(What the task requires): In the response, each entry below should appear again exactly as given.

(Information provided):
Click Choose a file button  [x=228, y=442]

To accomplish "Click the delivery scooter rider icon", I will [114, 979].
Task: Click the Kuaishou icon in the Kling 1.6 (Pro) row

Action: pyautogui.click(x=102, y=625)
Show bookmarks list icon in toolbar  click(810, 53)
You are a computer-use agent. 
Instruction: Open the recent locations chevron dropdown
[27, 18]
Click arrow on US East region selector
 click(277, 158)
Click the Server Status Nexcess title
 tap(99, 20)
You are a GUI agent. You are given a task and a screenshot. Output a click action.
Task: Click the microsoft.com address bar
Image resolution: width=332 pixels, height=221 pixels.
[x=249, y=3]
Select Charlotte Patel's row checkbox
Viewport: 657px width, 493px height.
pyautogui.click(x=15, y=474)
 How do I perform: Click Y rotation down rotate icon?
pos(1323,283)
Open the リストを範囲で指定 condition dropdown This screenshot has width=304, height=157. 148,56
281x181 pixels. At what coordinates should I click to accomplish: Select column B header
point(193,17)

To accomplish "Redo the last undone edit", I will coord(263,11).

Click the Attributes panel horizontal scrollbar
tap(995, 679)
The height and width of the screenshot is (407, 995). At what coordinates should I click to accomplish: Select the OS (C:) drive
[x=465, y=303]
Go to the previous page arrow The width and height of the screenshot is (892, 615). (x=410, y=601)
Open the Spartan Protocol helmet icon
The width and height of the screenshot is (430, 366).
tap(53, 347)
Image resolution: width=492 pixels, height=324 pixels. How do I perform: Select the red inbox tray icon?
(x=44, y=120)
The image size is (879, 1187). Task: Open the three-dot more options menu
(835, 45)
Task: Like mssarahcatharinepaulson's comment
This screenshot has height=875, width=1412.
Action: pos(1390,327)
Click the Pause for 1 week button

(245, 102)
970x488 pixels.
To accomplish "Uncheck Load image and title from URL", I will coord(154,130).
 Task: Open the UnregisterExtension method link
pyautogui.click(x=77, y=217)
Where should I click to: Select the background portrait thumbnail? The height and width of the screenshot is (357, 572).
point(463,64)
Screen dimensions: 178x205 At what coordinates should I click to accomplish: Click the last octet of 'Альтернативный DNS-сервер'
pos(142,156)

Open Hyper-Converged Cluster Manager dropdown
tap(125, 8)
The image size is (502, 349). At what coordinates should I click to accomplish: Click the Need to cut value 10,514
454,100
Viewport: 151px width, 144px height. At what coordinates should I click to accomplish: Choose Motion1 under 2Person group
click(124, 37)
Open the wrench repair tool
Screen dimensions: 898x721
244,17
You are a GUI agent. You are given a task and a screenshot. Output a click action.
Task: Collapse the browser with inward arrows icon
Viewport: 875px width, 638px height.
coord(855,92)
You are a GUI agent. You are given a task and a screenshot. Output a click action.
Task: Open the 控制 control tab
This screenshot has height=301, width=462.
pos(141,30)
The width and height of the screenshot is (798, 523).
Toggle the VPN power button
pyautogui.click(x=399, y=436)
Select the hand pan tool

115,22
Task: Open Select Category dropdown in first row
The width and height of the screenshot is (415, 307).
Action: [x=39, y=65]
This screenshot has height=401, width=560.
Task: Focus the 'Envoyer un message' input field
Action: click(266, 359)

(Finished task):
Click Choose a file button  [x=228, y=442]

To accomplish "Click the delivery scooter rider icon", I will [114, 979].
Task: Click the Kuaishou icon in the Kling 1.6 (Pro) row

Action: pyautogui.click(x=102, y=625)
Show bookmarks list icon in toolbar  click(810, 53)
You are a computer-use agent. 
Instruction: Open the recent locations chevron dropdown
[27, 18]
Click arrow on US East region selector
 click(277, 158)
Click the Server Status Nexcess title
 tap(99, 20)
You are a GUI agent. You are given a task and a screenshot. Output a click action.
Task: Click the microsoft.com address bar
Image resolution: width=332 pixels, height=221 pixels.
[x=249, y=3]
Select Charlotte Patel's row checkbox
Viewport: 657px width, 493px height.
pyautogui.click(x=15, y=474)
 How do I perform: Click Y rotation down rotate icon?
pos(1323,283)
Open the リストを範囲で指定 condition dropdown This screenshot has width=304, height=157. 148,56
281x181 pixels. At what coordinates should I click to accomplish: Select column B header
point(193,17)

To accomplish "Redo the last undone edit", I will coord(263,11).

Click the Attributes panel horizontal scrollbar
tap(995, 679)
The height and width of the screenshot is (407, 995). At what coordinates should I click to accomplish: Select the OS (C:) drive
[x=465, y=303]
Go to the previous page arrow The width and height of the screenshot is (892, 615). (x=410, y=601)
Open the Spartan Protocol helmet icon
The width and height of the screenshot is (430, 366).
tap(53, 347)
Image resolution: width=492 pixels, height=324 pixels. How do I perform: Select the red inbox tray icon?
(x=44, y=120)
The image size is (879, 1187). Task: Open the three-dot more options menu
(835, 45)
Task: Like mssarahcatharinepaulson's comment
This screenshot has height=875, width=1412.
Action: pos(1390,327)
Click the Pause for 1 week button

(245, 102)
970x488 pixels.
To accomplish "Uncheck Load image and title from URL", I will coord(154,130).
 Task: Open the UnregisterExtension method link
pyautogui.click(x=77, y=217)
Where should I click to: Select the background portrait thumbnail? The height and width of the screenshot is (357, 572).
point(463,64)
Screen dimensions: 178x205 At what coordinates should I click to accomplish: Click the last octet of 'Альтернативный DNS-сервер'
pos(142,156)

Open Hyper-Converged Cluster Manager dropdown
tap(125, 8)
The image size is (502, 349). At what coordinates should I click to accomplish: Click the Need to cut value 10,514
454,100
Viewport: 151px width, 144px height. At what coordinates should I click to accomplish: Choose Motion1 under 2Person group
click(124, 37)
Open the wrench repair tool
Screen dimensions: 898x721
244,17
You are a GUI agent. You are given a task and a screenshot. Output a click action.
Task: Collapse the browser with inward arrows icon
Viewport: 875px width, 638px height.
coord(855,92)
You are a GUI agent. You are given a task and a screenshot. Output a click action.
Task: Open the 控制 control tab
This screenshot has height=301, width=462.
pos(141,30)
The width and height of the screenshot is (798, 523).
Toggle the VPN power button
pyautogui.click(x=399, y=436)
Select the hand pan tool

115,22
Task: Open Select Category dropdown in first row
The width and height of the screenshot is (415, 307).
Action: [x=39, y=65]
This screenshot has height=401, width=560.
Task: Focus the 'Envoyer un message' input field
Action: click(266, 359)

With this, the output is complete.